In the world of tomorrow, say a hundred years from now, artificial intelligences and smart stuff will stream self-directed decision-making deeply into the technium. Hi-tech automobiles that park themselves will make as many free-will choices as we do when we park. To varying degrees, technology will practice free will at greater levels than it does today.
New ideas, new technologies contain new freedoms —an expanded range for action. The more powerful a new technology, the greater the new freedoms. This expansion includes possible abuse as well. New technology provides new avenues for freely-chosen horror, as well as good. Present in every new technology the is the potential to make new mistakes. In fact, unless a powerful technology can be powerfully abused, it is not powerful. Nonetheless, as technology expands so does the space in which our free will operates.

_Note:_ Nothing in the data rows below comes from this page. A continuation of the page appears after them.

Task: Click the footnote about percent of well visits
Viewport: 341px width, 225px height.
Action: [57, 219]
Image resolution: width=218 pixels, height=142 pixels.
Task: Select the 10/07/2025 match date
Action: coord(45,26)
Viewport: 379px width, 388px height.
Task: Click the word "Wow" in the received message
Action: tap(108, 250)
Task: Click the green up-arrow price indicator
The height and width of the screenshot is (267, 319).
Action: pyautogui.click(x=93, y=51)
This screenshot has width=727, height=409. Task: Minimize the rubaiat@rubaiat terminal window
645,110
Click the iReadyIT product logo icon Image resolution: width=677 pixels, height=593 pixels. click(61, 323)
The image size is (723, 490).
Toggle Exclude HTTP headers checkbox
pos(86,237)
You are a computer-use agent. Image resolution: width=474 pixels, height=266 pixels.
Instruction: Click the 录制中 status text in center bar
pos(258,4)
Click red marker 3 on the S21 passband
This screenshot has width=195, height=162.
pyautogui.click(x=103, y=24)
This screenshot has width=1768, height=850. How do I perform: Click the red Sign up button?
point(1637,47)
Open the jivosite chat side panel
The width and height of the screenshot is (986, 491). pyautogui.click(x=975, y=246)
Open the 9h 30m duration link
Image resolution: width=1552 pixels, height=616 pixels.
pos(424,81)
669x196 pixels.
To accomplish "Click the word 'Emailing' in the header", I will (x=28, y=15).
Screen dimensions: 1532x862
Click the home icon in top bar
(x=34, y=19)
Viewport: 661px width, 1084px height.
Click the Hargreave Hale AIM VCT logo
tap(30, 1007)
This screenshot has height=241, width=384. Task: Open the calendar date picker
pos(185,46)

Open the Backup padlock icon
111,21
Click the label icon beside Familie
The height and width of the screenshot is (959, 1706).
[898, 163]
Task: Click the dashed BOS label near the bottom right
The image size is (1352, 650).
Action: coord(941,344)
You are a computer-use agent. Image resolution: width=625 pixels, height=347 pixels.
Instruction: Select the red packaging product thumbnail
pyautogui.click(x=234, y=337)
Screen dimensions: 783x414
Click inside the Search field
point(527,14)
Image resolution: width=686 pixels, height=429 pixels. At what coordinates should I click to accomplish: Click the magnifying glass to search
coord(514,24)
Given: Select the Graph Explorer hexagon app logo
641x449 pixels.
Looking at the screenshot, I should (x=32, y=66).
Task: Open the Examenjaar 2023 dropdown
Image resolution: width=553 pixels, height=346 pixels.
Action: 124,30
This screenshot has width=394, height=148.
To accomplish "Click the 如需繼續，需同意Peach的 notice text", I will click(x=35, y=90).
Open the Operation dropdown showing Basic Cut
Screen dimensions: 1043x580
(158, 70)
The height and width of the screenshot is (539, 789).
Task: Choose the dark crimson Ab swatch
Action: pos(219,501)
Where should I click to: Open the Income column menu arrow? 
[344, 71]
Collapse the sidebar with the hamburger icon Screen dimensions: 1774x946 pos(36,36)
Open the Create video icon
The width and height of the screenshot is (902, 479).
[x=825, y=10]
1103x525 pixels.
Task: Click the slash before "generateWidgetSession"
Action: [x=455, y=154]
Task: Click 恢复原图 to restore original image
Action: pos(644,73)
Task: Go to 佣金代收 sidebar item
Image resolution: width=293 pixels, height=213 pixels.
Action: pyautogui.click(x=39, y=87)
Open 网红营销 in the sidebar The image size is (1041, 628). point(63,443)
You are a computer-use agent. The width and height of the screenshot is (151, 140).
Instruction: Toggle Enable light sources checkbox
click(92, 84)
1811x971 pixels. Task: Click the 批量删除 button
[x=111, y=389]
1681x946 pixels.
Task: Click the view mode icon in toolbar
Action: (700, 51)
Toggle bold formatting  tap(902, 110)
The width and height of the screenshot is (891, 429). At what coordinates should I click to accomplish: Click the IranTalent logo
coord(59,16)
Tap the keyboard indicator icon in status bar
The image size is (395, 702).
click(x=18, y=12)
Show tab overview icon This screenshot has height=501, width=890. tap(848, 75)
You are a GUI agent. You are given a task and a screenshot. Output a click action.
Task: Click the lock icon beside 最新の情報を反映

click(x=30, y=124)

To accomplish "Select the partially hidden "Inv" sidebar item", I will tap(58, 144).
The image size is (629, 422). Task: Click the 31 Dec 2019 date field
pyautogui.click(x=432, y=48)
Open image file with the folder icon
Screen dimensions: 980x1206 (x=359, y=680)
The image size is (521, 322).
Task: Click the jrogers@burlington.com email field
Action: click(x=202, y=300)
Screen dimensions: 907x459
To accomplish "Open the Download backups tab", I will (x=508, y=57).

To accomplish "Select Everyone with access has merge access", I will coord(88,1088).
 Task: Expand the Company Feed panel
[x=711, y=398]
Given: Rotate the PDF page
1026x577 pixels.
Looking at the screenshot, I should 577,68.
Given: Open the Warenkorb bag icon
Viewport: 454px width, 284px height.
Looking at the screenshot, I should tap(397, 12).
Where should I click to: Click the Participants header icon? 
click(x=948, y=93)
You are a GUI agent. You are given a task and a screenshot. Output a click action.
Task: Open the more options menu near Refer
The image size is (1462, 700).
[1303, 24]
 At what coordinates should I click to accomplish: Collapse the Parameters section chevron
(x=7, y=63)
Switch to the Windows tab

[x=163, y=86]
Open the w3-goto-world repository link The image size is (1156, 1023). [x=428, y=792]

Starting at the big bang, self-organization has steadily increased the range of volition from the tiny choice inherent in elemental particles, to the more visible choices made constantly by living organisms. The self-directed trajectory of evolution continues that expansion into the technium. The technium is designed to expand free will. First by expanding the range of possible choices, and secondly by expanding the range of agents which can make choices.
Although we cannot say that increased technology causes increased freedom, it is clear that multiplying options goes hand in hand with multiplying liberty. Nations of the world with plenty of economic choices, abundant communication options, and high education possibilities, tend to rank highest in available liberty.
“With more choices, we have more opportunities,” declared Emmanuel Mesthene, a technology philosopher at Harvard. “With more opportunities, we can have more freedom, and with more freedom we can be more human.”
While every advance in the technium reduces some options (our electronic age provides fewer choices for steam cars), and while evolution converges on invariant forms that may seem to limit human choice, in reality, the technium continues to expand free will as it unrolls into the future. What technology wants is more freedom, expanded free will.